Greatest Hits, subtitled “Entertainment Through Pain” (an apt description of the band’s approach), collects material from the first four albums. Recommended for a solid overview.

Funeral in Berlin and Mission of Dead Souls are live albums. The first features all previously unreleased material; the latter is a recording of the band’s final show in San Francisco. Those who desire a lot more Throbbing Gristle live should check out 24 Hours, a collection of two dozen C-60 cassettes packed in a suitcase and containing most of the group’s live shows. (Rough Trade reportedly also offered a suitcase set of 33 tapes around the same time. Did anyone actually buy one of these?) In 1983, however, Rough Trade bowed to public pressure and made those 33 cassettes available individually. Five Albums is more reasonably sized, a boxed set reissuing all the albums that had previously been on Fetish.
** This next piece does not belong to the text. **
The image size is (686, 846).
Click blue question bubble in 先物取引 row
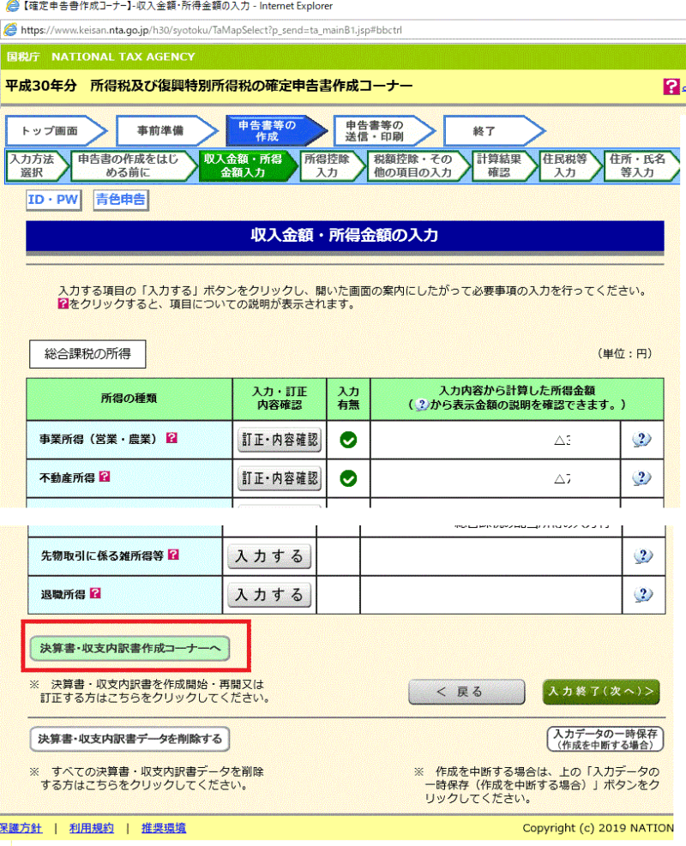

Although the group has been defunct now for years and its members (P-Orridge, Chris Carter, Cosey Fanni Tutti, Peter Christopherson) scattered into the similarly uncommon Chris and Cosey, Psychic TV and Coil, new TG records — most of them live (how can there be anything left?) — are still being released, many only on cassette. TG CD1, however, contains 42 minutes of previously unissued instrumental studio dribblings from early ’79, with reflective ’86 liner commentary by the participants.